Une scène qu'on voit malheureusement trop souvent.
La fin des usines à chiots?
par Mélanie Adam
Bien que la récente législation assure un certain contrôle de la qualité des refuges pour animaux, il y a toujours des exceptions à la règle.
«Parmi les petites annonces, je suis capable de repérer les éleveurs de chiens qui sont sérieux ou non», mentionne Linda Arguin, contrôleur animalier dans les Cantons-de-l’Est.
La vision d’horreur de chiens logés dans des espaces restreints, dans des conditions d’hygiène médiocres, sous-alimentés et sans soins vétérinaires, où celles des femelles, accouplées jusqu’à épuisement, produisant des chiots à la chaîne, ne lui est pas étrangère. En effet, depuis dix ans, elle a participé à plusieurs démantèlements d’établissements d’élevage, dont à La Plaine et à Blainville, en 2005.
Alors résidante dans la région, où elle travaillait dans un salon de toilettage, Linda Arguin procédait à une cure de nettoyage des chiens récupérés par la fourrière, avant leur examen chez le vétérinaire. En 1999, avant l'entrée en vigueur de la Loi P-42 sur la protection sanitaire des animaux, la SPCA de Montréal lui avait donné le mandat de s’infiltrer dans une usine à chiens de Sainte-Anne-des-Plaines qui hébergeait plus de 400 animaux.
«C’était une vraie poubelle à chiens. Il y en avait partout, il y en avait avec les yeux crevés, d’autres brûlés. Certains étaient tenus par une laisse si courte qu’ils leur étaient impossibles de s’accroupir. D’autres n’étaient jamais sortis de leur cage et étaient incapables de marcher. Leur situation était exécrable», raconte-t-elle avec un haut-le-cœur.

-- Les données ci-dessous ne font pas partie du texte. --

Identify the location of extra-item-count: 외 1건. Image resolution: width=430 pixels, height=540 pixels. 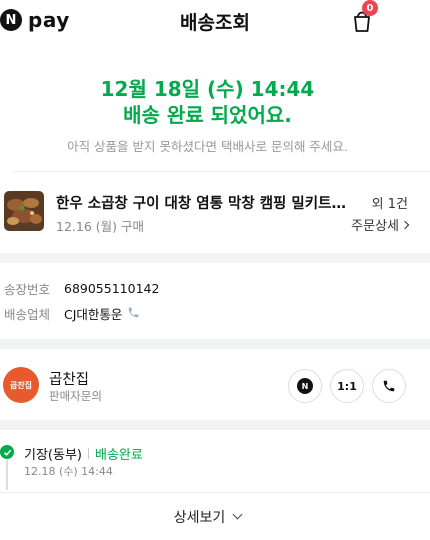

Un an plus tard, la pratique illégale du Chenil du Tyrol est sortie au grand jour. «J’ai dû me lier d’amitié avec la propriétaire afin de gagner sa confiance et avoir accès aux carnets de santé de ces animaux qui, évidemment, étaient vides. J’ai même dû acheter des chiens pour prouver à quel point leur état était pitoyable. Lorsque la SPCA y est entrée, elle savait exactement où chercher les preuves», explique celle qui en a fait un métier.
Aujourd’hui, elle participe encore activement au démantèlement des refuges illégaux. «Il y en a beaucoup moins depuis l’entrée en vigueur de la Loi P-42, mais il en existe encore. Leurs propriétaires sont très méfiants et plus difficiles à attraper», explique-t-elle, appelant la population à la vigilance. «Il y a de bons éleveurs qui ne sont pas nécessairement enregistrés ou qui possèdent de faux certificats. En cas de doute, il faut se renseigner».